It’s 10:37 a.m. and I already have a bout of that pesky mom guilt. Erik woke me up and told me he was going to run to the store to get dog food and coffee creamer. “The girls are fine, they already ate, so try to keep sleeping,” he said. I bet he wasn’t even to the stop sign at the end of our street before they were fussing. I walk out in the living room to see them both in their swings. Olivia about knocked the bucket seat of her’s to the floor from flailing her arms and legs once she noticed me, and although Violet didn’t get as excited, I got a happy reaction from her, too. I walked in to the kitchen where the Keurig is just out of their eyesight, and before you know it, they’re both crying. I rolled my eyes and took a deep breath.
A little over a month ago, Violet started refusing the breast little by little, to the point where she wasn’t gaining or losing any weight. We hired an IBCLC to come out to our house and do an evaluation on her. She diagnosed a lip and tongue tie, but said that it didn’t affect her latch any, and gave us a feeding plan to follow. She told us that if we had a referral to an E.N.T. we could get the ties revised, but for now, bottle feed her and focus on continuing to try to get her to latch.
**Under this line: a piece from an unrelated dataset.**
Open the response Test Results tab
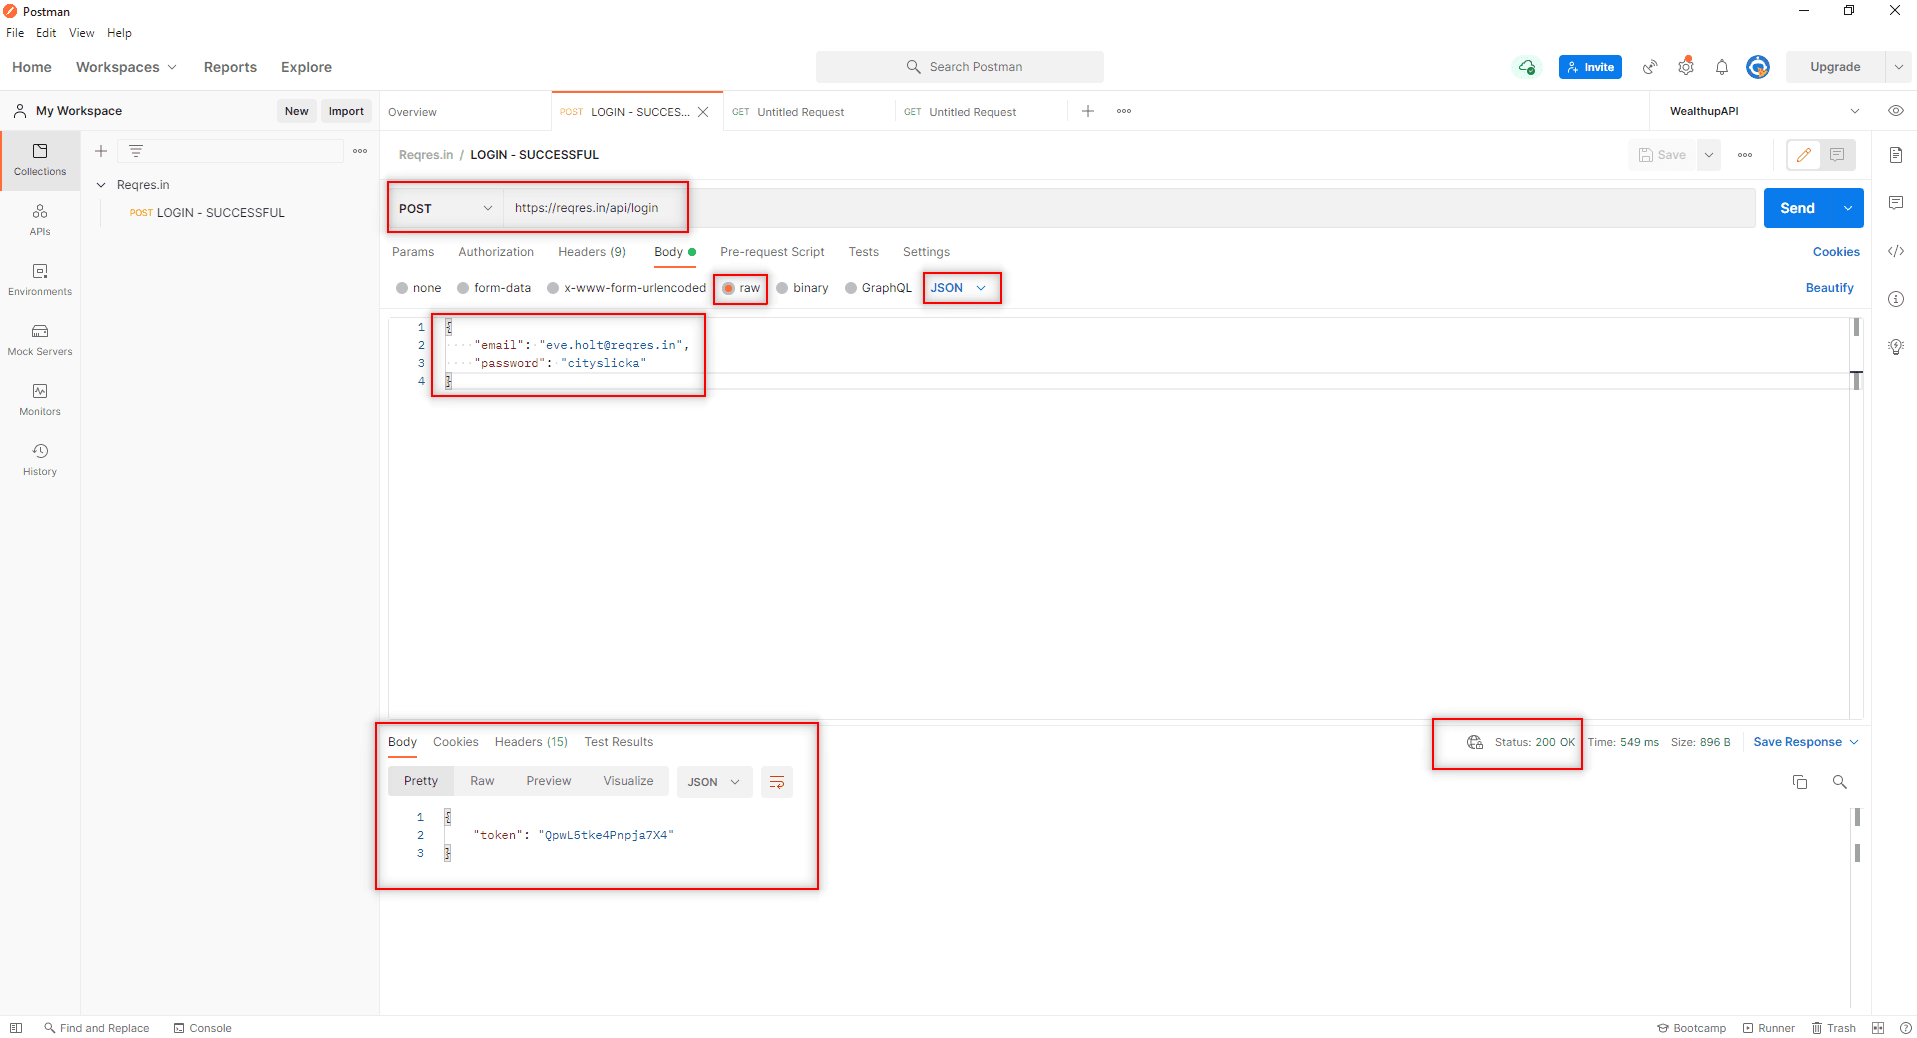1917x1038 pixels. [x=618, y=742]
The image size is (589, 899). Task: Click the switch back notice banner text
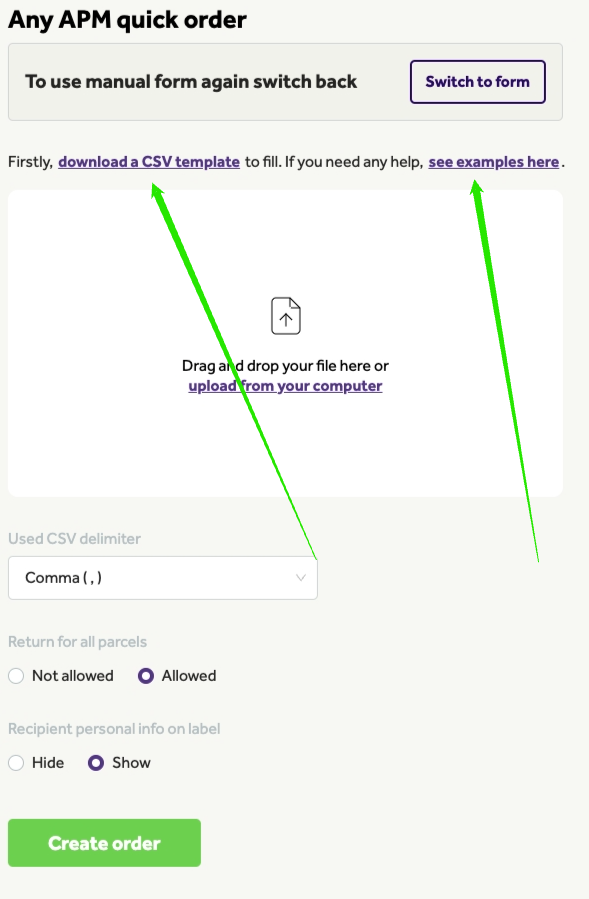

This morning, I wanted to pump because I had slept from 4:00 a.m. to 9:00 a.m. and knew that I had enough milk in there for her lunch bottle. Once I start interacting with the girls, it’s go, go, go until their mid-morning nap.
I figured I would pump for a few minutes rather than twenty, get enough milk out for the bottle, and then nurse Olivia and maybe Violet if I was lucky. I did just that, and as Olivia fell asleep nursing, a wave of Oxytocin rushed over me. I was able to unlatch her once I realized she was comfort suckling and no longer swallowing, and laid her down peacefully in her crib. I took Violet, who was now crying, out of the playpen and sat down with her in the rocking chair in the nursery. I attempted to latch her, and sure enough, she took right to it and started nursing herself to sleep, too.
Once she was fully asleep in her crib, I came to the kitchen table to type this, thinking about how all they wanted was my attention (and milk… let’s be honest here) and how all I wanted was to drink a hot cup of coffee while I pumped milk so Violet had one less bottle of Neosure today since I am working tonight. As a mother, one of the hardest things for me is making sure that both of them get equal, or close to equal time with me, while still providing structure through the day by making sure they eat enough, play enough, and nap enough. The absolute hardest thing, though? Remembering that they are only this little once, and to embrace these moments whether they are happy memories, or mistakes to learn from, and to remind ourselves that although we may feel guilty because we could have done x,y, or z better, they don’t care as long as we love them.